● **TO DO**
Retype exactly the stretch of lines that begins at the line containing "The image size" and ends at the last line of the data, with no other lines.

[Stored data entries]
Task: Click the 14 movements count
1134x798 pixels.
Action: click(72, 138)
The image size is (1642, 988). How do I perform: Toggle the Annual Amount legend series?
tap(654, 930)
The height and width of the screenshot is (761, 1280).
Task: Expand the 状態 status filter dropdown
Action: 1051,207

● **SOLUTION FOR THIS PROBLEM**
The image size is (1642, 988). How do I perform: Toggle the Annual Amount legend series?
tap(654, 930)
The height and width of the screenshot is (761, 1280).
Task: Expand the 状態 status filter dropdown
Action: 1051,207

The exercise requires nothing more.